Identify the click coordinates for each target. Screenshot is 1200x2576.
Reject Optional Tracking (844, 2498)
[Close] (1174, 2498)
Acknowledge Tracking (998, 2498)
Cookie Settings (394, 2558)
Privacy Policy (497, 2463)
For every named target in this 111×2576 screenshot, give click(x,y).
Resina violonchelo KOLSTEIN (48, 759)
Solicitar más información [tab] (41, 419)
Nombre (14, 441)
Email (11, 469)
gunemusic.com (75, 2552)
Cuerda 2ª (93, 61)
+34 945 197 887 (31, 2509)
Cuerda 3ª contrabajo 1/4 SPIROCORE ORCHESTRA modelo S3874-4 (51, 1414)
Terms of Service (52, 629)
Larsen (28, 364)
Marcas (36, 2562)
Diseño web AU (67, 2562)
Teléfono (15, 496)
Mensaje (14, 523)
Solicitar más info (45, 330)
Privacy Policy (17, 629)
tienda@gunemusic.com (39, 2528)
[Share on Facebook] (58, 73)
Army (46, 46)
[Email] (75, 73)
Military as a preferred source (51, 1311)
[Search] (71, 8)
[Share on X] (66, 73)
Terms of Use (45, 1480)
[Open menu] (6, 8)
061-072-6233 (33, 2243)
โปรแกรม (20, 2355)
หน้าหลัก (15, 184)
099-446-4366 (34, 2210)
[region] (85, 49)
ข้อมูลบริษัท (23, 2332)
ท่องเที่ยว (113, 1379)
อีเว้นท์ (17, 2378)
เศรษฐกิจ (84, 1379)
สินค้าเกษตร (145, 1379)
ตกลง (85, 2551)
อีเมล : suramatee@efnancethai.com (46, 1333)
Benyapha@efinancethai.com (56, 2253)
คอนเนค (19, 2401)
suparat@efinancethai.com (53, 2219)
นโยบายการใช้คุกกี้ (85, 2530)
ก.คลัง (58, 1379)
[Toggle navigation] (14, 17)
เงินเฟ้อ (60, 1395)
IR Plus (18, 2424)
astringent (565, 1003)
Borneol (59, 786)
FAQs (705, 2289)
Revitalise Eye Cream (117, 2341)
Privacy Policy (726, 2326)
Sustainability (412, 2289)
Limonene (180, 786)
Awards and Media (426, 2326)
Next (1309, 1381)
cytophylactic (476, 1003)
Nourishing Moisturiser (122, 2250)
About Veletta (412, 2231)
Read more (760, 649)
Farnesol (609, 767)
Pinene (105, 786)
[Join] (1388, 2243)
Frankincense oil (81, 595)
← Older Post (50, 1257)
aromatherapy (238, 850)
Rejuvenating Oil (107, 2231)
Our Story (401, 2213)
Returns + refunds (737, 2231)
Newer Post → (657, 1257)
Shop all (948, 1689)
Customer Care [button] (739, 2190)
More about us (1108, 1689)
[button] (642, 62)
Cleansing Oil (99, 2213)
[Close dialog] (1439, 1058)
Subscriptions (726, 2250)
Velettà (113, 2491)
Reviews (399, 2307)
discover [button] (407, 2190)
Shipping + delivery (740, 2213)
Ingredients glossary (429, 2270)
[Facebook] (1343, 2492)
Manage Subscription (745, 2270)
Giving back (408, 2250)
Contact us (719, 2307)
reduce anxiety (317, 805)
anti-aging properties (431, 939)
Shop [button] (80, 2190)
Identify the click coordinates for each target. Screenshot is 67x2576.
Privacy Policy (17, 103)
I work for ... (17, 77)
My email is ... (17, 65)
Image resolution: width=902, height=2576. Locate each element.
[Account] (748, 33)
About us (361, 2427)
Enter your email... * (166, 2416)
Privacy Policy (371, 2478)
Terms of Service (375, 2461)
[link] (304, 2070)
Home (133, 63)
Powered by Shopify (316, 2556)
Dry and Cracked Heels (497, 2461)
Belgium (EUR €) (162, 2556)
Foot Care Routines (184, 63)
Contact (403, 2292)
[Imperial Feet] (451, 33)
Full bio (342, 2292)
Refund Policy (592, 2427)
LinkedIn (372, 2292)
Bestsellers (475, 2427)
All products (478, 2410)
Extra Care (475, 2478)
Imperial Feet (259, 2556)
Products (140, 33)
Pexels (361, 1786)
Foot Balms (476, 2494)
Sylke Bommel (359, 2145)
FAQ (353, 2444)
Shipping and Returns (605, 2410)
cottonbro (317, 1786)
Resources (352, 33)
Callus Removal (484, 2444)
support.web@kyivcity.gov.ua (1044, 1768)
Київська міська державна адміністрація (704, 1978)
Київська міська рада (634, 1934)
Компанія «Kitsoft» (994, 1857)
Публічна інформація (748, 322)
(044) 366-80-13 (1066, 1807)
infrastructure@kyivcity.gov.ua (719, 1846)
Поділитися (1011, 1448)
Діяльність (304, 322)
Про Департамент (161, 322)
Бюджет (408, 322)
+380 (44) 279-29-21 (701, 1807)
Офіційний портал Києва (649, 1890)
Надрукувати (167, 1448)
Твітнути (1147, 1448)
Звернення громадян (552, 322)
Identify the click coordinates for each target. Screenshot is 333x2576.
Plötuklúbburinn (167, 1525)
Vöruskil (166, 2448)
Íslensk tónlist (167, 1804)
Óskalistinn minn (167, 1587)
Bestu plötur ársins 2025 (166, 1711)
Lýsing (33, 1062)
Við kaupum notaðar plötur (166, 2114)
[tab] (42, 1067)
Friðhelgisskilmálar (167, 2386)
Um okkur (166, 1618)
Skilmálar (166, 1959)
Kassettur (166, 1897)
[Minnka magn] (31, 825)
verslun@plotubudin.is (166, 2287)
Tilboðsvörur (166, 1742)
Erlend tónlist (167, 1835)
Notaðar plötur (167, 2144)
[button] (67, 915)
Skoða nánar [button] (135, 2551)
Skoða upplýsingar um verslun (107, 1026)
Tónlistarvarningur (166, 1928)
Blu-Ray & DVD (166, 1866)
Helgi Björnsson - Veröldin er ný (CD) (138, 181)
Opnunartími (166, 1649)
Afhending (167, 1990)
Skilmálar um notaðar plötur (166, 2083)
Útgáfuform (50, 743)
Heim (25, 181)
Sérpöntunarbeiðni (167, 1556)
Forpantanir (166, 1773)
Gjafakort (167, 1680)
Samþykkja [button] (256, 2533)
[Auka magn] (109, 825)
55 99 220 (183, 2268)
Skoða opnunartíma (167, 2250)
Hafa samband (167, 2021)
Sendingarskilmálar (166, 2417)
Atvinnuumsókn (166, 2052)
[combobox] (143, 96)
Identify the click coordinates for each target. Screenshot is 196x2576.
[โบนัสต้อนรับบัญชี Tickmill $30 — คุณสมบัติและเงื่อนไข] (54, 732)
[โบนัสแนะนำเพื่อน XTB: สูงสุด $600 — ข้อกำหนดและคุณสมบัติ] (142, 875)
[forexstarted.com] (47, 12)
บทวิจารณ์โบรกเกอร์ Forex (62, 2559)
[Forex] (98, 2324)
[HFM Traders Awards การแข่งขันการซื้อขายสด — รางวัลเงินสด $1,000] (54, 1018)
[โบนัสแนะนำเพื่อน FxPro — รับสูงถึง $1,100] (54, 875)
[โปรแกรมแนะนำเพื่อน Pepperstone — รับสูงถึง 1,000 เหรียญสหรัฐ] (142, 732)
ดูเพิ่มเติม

**WORK TO BE COMPLETED**
All that is wanted is the stretch of lines above from the one containing "Reviews (399, 2307)" through the one containing "Shop [button] (80, 2190)", duplicated exactly.

**TASK RESPONSE**
Reviews (399, 2307)
discover [button] (407, 2190)
Shipping + delivery (740, 2213)
Ingredients glossary (429, 2270)
[Facebook] (1343, 2492)
Manage Subscription (745, 2270)
Giving back (408, 2250)
Contact us (719, 2307)
reduce anxiety (317, 805)
anti-aging properties (431, 939)
Shop [button] (80, 2190)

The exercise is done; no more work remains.